__TRECHO EXIBIDO__
◇ ◇ ◇ ◇
Diante das informações, uma reunião foi convocada reunindo o ministério com os órgãos de segurança do DF: Polícia Militar, Polícia Civil, Corpo de Bombeiros, Departamento de Trânsito (Detran), Departamento de Estradas e Rodagem (DER), Polícias Legislativas da Câmara e do Senado, Polícia Judicial do STF, Ministério das Relações Exteriores e DF Legal.
“Na referida reunião, além de repassar as informações obtidas (por meio de coleta em fontes abertas de pesquisa) a todos presentes, foram realizadas discussões e pactuações”, descreve o relatório. Estava acertado que os procedimentos seguiriam o mesma esquema utilizado na posse. Mas, por alguma razão, no dia 8 as forças de segurança do DF resolveram fazer diferente.
O acampamento volta a crescer
Um outro fator deveria ter sido fonte de preocupação. Antes esvaziado, o acampamento da Praça dos Cristais voltou a crescer na véspera dos atos golpistas. Diversos ônibus chegaram de vários pontos do país. As fotos mostram o grande crescimento da quantidade de pessoas.
◇ ◇ ◇ ◇
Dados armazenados
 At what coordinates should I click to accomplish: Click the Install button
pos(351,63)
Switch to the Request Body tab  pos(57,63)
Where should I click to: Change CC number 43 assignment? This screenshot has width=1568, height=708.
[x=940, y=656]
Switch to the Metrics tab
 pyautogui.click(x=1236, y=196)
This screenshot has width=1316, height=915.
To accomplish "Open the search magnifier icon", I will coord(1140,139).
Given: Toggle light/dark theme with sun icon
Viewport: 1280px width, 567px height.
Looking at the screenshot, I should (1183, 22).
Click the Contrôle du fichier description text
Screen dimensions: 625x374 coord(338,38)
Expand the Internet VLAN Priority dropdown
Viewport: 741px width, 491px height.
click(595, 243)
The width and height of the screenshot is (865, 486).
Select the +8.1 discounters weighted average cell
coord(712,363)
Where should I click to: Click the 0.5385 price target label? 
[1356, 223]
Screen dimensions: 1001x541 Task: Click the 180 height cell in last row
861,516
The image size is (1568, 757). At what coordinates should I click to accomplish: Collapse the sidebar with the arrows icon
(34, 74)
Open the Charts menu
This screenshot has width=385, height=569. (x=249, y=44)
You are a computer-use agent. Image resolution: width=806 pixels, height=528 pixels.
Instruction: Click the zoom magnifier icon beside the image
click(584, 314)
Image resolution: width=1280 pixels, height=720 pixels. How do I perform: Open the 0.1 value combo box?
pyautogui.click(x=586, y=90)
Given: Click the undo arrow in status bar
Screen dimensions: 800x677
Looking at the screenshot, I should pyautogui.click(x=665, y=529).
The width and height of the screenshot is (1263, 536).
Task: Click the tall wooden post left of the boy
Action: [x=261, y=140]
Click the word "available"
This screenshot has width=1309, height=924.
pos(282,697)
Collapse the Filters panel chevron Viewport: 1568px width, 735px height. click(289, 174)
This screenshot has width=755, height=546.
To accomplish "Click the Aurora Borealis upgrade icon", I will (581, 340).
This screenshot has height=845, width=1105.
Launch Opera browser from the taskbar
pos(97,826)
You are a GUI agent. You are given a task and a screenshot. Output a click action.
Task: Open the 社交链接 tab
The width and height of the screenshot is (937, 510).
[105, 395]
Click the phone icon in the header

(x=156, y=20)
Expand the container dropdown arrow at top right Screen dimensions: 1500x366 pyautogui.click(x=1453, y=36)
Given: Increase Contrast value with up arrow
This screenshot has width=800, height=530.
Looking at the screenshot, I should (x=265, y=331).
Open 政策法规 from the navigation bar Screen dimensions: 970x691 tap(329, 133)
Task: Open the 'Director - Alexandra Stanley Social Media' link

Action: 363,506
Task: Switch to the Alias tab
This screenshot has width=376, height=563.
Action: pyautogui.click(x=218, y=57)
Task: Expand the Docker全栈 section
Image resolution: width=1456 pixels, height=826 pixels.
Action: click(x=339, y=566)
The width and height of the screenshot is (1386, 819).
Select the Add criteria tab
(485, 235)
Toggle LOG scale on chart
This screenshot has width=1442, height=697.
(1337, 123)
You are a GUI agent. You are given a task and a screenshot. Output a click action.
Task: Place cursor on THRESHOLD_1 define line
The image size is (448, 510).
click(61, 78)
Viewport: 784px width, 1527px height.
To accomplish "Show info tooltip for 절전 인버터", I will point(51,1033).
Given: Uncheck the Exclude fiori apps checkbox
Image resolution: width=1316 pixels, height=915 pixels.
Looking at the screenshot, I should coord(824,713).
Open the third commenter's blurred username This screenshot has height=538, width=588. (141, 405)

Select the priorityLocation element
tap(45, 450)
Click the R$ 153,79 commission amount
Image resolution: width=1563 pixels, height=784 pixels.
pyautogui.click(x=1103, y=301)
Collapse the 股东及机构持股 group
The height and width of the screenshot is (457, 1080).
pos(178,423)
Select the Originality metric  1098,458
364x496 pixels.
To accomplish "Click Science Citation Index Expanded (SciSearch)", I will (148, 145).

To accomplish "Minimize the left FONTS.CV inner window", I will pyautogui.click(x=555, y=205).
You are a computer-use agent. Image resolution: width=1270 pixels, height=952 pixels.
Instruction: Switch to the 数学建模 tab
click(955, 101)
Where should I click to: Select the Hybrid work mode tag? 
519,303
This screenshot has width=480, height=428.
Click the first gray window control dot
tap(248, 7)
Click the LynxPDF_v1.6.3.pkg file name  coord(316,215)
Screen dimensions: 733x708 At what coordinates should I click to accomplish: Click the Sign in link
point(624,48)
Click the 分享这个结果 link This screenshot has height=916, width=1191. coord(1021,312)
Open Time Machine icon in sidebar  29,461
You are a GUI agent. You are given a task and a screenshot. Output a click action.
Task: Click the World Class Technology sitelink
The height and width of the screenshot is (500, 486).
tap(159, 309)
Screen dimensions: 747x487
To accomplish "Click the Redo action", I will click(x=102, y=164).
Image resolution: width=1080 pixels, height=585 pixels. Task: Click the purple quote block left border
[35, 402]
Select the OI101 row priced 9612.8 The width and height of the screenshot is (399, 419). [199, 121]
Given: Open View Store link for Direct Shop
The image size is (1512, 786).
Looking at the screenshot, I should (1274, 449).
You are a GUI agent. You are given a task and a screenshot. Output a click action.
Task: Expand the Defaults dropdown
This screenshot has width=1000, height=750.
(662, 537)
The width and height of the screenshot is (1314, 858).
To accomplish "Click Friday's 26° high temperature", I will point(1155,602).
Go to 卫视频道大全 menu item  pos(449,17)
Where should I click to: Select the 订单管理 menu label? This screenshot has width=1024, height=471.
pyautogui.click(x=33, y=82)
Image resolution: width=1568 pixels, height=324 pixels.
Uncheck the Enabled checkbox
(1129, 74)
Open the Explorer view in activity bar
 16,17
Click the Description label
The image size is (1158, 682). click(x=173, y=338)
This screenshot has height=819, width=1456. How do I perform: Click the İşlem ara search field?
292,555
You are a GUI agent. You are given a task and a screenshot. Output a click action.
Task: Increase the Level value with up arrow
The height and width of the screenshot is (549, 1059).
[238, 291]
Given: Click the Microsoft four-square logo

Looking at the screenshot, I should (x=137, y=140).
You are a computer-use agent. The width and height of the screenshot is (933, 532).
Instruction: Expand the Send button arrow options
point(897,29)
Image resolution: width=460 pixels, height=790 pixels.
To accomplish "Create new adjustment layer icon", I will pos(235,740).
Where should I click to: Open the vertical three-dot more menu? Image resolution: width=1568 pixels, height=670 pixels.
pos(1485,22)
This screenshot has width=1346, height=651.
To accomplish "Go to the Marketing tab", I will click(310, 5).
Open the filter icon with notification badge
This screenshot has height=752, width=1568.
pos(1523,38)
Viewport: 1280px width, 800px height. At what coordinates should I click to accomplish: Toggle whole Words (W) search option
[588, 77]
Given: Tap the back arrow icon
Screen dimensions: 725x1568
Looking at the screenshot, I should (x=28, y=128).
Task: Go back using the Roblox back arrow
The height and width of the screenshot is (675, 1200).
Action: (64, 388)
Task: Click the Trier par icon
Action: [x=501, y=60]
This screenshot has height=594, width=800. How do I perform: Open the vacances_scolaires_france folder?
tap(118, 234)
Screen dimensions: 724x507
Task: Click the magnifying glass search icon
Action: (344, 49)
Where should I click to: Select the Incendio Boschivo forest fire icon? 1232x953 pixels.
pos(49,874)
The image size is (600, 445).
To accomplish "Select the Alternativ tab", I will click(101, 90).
◇ ◇ ◇ ◇
__ENUNCIADO 1__
Por favor, liste todas as siglas que aparecem no trecho, sem repetições.
__ENUNCIADO 2__
Cite do trecho, sem alterações, a parte que vai de "O acampamento volta" a "quantidade de pessoas.".
Não é preciso consultar os dados.

__RESPOSTA ESPERADA 1__
DF, Detran, DER, STF

__RESPOSTA ESPERADA 2__
O acampamento volta a crescer
Um outro fator deveria ter sido fonte de preocupação. Antes esvaziado, o acampamento da Praça dos Cristais voltou a crescer na véspera dos atos golpistas. Diversos ônibus chegaram de vários pontos do país. As fotos mostram o grande crescimento da quantidade de pessoas.